Dans la lumière troublée d’orange et d’ombre de l’après-midi au large du Chili débuta l’étrange ballet nuptial des abysses. Dissimulés dans le clair-obscur de la partie supérieure de la colonne d’eau, deux organismes invisibles à l’œil nu reproduisaient les gestes immuables de l’amour aquatique. Xanthelle, la dynamique, intensifia ses déplacements à la manière d’une toupie désaxée, frénétique, en cercles concentriques qui se resserraient de plus en plus, entraînant la fragile Héliosphéra dans son sillage.
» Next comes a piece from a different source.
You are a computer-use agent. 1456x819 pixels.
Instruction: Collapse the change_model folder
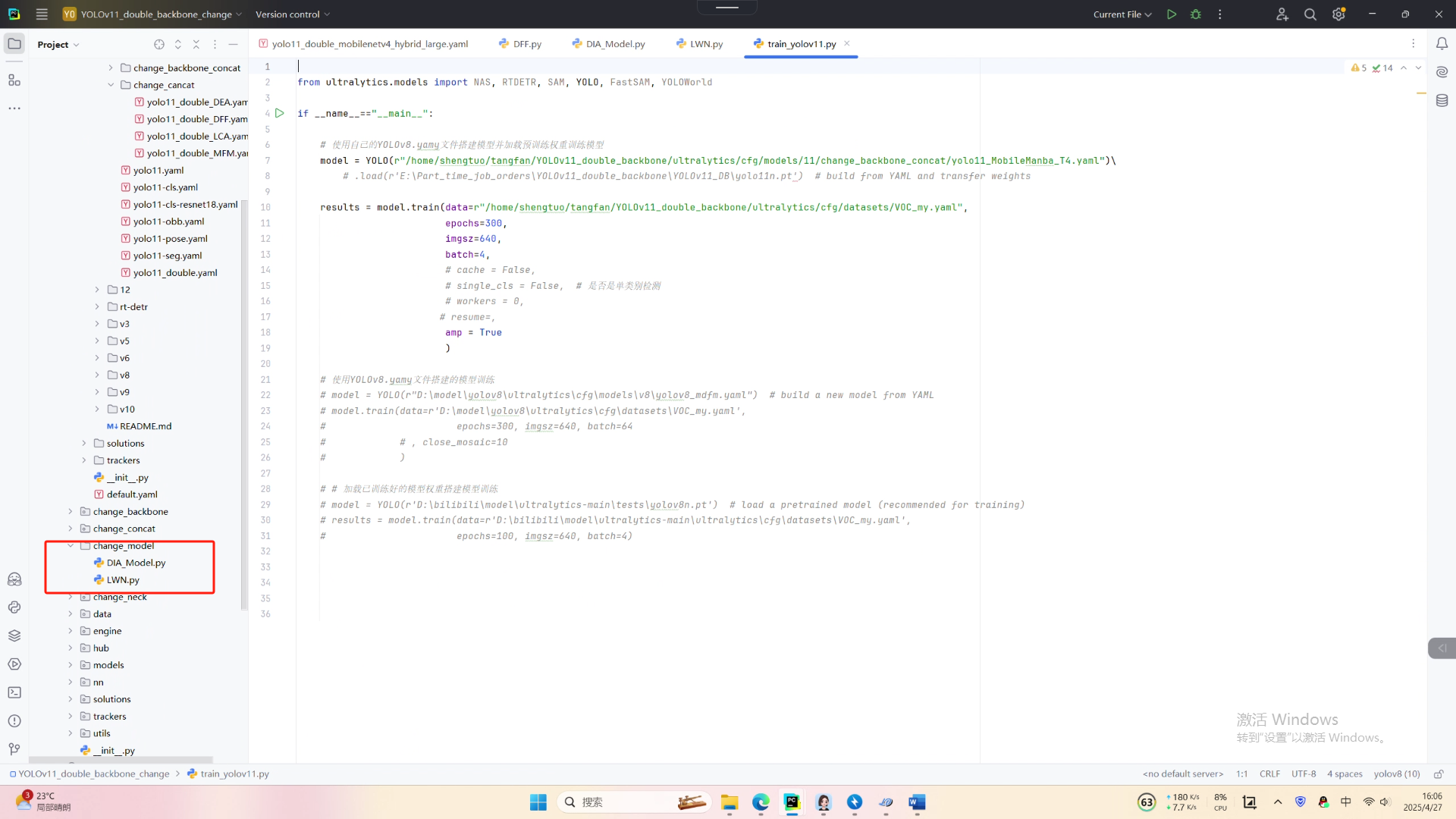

Une valse liquide sur un rythme soutenu au cœur de l’océan, une attirance mutuelle ponctuée de soubresauts. Les amantes, filles aux corps mous des fonds marins, se séduisaient au sein d’un halo incandescent. La membrane extérieure de l’algue se para subitement d’une aura vive d’un jaune presque fluorescent, intensifiée par l’énergie d’un désir ancestral et sauvage. Elle se rapprochait toujours plus près d’Héliosphéra qui brillait elle aussi, revitalisée qu’elle était par la force de s’abandonner à l’union à venir, à l’avènement d’un nouveau commencement, à la magie de se fondre dans l’autre et, ainsi, de se régénérer.

Ses dentelles s’épaissirent subitement, elles scintillèrent comme un appel puis se dilatèrent, enfin elles s’écartèrent lorsque Xanthelle les effleura, au prélude de leur union charnelle. La micro-algue sphérique se positionna au-dessus d’Héliosphéra, esquissant de légers mouvements du bas vers le haut, puis elle se posa délicatement sur sa partenaire en se laissant transpercer par les piques hérissées. Les trois couches de membranes externes de la plante s’ouvrirent le temps de laisser passer les excroissances siliceuses, avant de se répandre sur toute la surface d’Héliosphéra et d’entamer leur processus de fusion avec les dentelles organiques. Deux corps mous en ébullition qui frétillaient encore de manière désordonnée, en quête d’un rythme harmonieux. Elles s’étaient enfin rencontrées ! Restait à Xanthelle et à Héliosphéra à inventer sur le moment une alchimie de gestes coordonnés, une chorégraphie commune pour parfaire leur union.

Mais leur univers s’obscurcit subitement, au-dessus d’elles s’étira une longue bande de ténèbres en mouvement, la coque métallique d’un bateau où s’étaient accrochés des algues et des coquillages. Les rais de lumière autour d’Héliosphéra et de Xanthelle disparurent alors que leur enlacement venait à peine de commencer. Leur monde sombra brutalement dans le noir complet, il devint une prison d’une dizaine de centimètres cubes entourée par les parois lisses d’une matière inerte et inconnue. Elles étaient chahutées dans un espace dénué de tout courant mais néanmoins plus instable encore qu’une tempête tropicale, une anomalie, un danger qui ralentissait l’ébauche de leur symbiose. Arrivèrent alors des soubresauts encore plus violents, puis un semblant de calme dans une nuit sans étoiles durant de longues minutes. L’eau dans laquelle elles baignaient refroidissait rapidement vers des températures qui pouvaient leur être fatales. Avant qu’il ne soit trop tard, elles furent arrachées de leur enclos de plastique et exposées ensemble à une lumière blanche, aveuglante. Enfin, une paroi transparente s’abattit sur elles, l’air se raréfiait, une dizaine d’organismes séquestrés avec elles périssaient déjà à leurs côtés. Sous l’étau d’une lamelle de verre qui les écrasait, Xanthelle et Héliosphéra suffoquaient.